**Available records**
[Start of section]
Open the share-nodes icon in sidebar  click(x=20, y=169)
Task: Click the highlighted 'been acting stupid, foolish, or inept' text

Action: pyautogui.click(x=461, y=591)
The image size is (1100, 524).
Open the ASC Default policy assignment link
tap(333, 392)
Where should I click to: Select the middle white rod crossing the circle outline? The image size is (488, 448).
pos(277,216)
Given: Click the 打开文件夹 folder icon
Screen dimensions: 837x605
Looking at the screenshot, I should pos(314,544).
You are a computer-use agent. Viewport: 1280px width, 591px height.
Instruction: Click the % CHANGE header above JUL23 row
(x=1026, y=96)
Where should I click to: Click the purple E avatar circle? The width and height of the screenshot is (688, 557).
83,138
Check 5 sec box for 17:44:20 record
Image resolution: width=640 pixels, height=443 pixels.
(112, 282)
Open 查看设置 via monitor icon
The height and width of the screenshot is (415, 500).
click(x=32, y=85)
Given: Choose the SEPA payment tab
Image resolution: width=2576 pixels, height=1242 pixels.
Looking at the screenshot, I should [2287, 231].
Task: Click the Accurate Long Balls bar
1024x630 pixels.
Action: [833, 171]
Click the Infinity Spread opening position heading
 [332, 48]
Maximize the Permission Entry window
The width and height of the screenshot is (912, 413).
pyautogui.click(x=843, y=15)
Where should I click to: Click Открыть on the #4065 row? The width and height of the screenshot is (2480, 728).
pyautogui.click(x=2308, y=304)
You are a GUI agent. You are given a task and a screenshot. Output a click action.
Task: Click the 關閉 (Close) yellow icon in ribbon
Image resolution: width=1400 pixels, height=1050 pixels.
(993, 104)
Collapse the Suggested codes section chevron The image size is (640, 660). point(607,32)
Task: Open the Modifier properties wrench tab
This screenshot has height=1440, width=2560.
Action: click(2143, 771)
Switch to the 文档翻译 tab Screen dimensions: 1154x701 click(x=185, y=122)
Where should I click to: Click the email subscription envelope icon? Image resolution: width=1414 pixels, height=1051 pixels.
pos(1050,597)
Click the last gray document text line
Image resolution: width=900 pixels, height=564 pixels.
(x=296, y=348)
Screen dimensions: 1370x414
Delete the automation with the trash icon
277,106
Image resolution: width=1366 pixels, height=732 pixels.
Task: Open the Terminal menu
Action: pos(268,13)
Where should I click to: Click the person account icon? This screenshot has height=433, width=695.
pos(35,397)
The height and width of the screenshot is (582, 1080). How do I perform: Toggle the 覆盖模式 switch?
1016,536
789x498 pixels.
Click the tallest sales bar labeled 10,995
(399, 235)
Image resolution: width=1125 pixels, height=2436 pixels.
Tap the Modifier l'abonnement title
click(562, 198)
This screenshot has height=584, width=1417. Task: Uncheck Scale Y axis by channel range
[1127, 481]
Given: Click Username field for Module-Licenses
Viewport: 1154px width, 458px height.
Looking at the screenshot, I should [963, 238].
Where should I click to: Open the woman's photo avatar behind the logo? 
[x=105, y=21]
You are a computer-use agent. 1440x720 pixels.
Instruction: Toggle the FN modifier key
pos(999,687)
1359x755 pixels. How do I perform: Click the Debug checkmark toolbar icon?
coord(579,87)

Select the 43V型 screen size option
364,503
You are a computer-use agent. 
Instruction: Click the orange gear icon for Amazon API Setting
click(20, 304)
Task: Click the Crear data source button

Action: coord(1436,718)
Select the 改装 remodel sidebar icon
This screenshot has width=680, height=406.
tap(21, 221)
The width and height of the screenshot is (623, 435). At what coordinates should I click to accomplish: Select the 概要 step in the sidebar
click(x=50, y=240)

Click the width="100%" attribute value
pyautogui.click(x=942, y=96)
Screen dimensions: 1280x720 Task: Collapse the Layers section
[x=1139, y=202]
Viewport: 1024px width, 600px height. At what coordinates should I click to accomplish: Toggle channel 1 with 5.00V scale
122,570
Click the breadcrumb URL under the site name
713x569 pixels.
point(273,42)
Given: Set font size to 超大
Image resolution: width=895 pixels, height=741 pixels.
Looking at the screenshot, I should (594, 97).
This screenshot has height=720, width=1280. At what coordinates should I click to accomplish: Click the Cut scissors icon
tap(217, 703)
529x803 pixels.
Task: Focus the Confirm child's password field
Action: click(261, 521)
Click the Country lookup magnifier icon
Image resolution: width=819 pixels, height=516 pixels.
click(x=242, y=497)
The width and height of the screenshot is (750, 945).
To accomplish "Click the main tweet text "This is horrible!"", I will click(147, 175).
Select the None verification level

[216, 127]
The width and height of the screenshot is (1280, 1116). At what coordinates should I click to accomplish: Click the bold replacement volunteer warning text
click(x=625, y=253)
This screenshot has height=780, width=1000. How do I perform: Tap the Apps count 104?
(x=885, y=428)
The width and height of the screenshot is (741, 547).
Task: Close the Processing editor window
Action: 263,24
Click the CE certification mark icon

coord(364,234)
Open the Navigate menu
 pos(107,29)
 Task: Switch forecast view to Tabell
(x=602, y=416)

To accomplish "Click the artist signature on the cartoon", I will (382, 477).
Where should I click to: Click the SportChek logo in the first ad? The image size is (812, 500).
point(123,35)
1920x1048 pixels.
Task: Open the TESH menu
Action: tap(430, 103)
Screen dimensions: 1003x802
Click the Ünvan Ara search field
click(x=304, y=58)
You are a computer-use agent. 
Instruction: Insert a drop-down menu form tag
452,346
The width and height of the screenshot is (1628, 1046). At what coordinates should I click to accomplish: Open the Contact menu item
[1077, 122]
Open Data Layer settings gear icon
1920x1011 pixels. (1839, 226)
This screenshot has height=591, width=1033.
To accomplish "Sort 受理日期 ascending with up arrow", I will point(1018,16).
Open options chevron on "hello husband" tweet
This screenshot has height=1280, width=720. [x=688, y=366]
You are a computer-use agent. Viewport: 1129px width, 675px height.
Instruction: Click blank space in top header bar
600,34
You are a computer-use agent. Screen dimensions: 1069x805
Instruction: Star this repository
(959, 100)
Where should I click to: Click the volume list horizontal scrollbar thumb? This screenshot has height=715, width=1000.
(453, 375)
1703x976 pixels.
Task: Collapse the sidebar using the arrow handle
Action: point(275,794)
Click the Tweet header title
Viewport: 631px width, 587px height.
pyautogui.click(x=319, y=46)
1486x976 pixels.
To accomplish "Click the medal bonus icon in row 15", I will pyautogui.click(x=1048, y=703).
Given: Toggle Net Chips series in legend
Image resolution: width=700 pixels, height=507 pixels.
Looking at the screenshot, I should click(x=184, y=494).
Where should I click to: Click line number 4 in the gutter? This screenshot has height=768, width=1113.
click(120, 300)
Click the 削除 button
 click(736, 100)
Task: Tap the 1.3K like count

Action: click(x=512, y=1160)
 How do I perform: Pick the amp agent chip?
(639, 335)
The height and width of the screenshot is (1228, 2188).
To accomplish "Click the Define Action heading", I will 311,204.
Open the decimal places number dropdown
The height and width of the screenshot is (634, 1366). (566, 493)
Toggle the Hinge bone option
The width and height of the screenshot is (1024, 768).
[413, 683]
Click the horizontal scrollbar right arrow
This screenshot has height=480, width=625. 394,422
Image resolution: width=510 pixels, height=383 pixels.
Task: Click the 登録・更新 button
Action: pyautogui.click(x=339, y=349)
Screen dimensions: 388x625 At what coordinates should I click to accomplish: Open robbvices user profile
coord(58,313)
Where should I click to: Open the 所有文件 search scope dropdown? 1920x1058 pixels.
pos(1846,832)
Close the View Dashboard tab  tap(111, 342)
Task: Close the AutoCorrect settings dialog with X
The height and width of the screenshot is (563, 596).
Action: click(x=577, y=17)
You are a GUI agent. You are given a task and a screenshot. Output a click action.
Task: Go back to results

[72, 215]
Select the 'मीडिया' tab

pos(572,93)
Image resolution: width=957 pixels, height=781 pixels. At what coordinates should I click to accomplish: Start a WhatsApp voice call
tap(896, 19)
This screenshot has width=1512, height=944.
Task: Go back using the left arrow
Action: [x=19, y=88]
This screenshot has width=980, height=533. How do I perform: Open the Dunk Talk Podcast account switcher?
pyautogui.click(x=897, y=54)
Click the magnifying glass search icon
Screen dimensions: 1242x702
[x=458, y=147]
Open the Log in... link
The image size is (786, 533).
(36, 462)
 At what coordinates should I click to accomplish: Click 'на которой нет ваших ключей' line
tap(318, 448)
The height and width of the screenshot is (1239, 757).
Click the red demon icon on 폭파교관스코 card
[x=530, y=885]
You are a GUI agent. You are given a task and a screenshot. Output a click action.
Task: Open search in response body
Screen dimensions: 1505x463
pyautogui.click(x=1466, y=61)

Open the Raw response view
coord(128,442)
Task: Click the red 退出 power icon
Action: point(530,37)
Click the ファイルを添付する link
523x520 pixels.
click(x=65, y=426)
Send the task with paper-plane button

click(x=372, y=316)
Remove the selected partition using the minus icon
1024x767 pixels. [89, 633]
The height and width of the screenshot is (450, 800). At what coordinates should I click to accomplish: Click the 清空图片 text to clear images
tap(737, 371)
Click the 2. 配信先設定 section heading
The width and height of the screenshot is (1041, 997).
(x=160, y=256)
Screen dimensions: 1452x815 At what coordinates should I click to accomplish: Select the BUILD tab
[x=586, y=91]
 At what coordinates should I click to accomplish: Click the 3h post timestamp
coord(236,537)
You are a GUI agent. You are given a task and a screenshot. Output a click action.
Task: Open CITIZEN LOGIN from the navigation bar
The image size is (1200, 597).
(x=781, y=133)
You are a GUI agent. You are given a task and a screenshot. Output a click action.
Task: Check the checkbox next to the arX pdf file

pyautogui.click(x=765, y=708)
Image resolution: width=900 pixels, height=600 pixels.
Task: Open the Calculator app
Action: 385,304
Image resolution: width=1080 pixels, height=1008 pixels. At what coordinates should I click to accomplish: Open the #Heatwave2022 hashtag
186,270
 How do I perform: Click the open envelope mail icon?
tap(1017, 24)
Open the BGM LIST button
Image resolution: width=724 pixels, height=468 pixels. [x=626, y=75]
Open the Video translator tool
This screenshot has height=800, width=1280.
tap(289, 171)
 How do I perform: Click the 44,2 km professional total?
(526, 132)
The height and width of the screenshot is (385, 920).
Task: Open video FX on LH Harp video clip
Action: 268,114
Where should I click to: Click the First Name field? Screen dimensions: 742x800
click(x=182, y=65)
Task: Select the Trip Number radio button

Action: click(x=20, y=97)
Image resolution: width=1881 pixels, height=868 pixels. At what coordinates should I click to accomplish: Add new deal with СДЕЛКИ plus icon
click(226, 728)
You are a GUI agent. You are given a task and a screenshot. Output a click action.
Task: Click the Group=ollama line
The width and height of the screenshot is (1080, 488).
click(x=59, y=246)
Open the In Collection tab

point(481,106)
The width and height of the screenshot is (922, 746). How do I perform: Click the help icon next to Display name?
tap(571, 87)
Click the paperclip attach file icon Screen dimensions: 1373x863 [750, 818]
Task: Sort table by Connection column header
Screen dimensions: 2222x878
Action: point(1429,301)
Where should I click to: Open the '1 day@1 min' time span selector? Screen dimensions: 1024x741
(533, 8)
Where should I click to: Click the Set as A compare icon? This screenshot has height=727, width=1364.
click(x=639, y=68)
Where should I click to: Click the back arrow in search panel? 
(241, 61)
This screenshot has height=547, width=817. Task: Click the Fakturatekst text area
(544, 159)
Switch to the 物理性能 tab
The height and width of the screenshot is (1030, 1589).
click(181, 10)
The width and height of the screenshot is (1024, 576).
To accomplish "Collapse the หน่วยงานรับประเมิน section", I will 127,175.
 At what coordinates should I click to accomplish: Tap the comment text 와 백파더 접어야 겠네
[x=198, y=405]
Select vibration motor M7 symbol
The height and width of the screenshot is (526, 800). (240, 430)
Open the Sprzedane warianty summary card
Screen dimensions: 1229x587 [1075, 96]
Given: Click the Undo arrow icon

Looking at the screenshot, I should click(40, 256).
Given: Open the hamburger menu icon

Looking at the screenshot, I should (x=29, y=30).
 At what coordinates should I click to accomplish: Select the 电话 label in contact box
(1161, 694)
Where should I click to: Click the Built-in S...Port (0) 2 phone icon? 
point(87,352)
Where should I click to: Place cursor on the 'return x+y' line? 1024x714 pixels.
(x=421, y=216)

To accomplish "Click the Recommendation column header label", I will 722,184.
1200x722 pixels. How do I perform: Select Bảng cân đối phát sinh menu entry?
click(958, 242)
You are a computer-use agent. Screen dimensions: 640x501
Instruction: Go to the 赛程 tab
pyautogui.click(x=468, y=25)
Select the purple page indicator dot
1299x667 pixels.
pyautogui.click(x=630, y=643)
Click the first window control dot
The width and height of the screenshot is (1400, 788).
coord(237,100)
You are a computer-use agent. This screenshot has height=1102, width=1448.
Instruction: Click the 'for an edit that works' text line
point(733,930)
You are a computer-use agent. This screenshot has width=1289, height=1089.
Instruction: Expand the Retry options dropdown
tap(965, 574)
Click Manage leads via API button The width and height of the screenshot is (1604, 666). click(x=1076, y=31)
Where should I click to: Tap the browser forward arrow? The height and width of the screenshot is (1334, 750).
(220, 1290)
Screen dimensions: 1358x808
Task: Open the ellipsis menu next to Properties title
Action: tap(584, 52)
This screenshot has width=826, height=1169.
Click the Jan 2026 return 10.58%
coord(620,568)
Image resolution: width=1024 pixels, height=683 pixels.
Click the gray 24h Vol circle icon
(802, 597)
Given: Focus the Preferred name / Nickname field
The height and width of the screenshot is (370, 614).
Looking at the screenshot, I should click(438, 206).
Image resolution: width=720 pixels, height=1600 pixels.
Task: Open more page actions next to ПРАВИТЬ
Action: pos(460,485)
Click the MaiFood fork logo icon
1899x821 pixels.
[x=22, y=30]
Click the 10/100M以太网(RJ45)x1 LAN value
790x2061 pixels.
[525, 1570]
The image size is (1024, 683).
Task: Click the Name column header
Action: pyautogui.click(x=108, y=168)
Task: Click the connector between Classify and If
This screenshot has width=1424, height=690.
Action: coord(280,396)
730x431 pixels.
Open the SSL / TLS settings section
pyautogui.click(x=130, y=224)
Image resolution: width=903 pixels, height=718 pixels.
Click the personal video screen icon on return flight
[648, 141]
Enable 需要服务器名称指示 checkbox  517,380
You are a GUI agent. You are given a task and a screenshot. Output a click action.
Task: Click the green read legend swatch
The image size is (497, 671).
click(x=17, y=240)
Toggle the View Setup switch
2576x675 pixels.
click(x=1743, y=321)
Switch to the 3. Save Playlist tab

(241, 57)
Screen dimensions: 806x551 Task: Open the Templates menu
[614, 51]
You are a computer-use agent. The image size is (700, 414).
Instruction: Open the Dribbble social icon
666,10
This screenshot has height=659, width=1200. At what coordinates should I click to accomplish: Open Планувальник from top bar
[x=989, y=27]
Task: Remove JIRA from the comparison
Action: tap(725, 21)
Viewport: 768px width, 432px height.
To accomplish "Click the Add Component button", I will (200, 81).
[End of section]
Keep only the lines from the line with "Viewport: 768px width, 432px height." to the end of the records above, and repeat them exactly.

Viewport: 768px width, 432px height.
To accomplish "Click the Add Component button", I will (200, 81).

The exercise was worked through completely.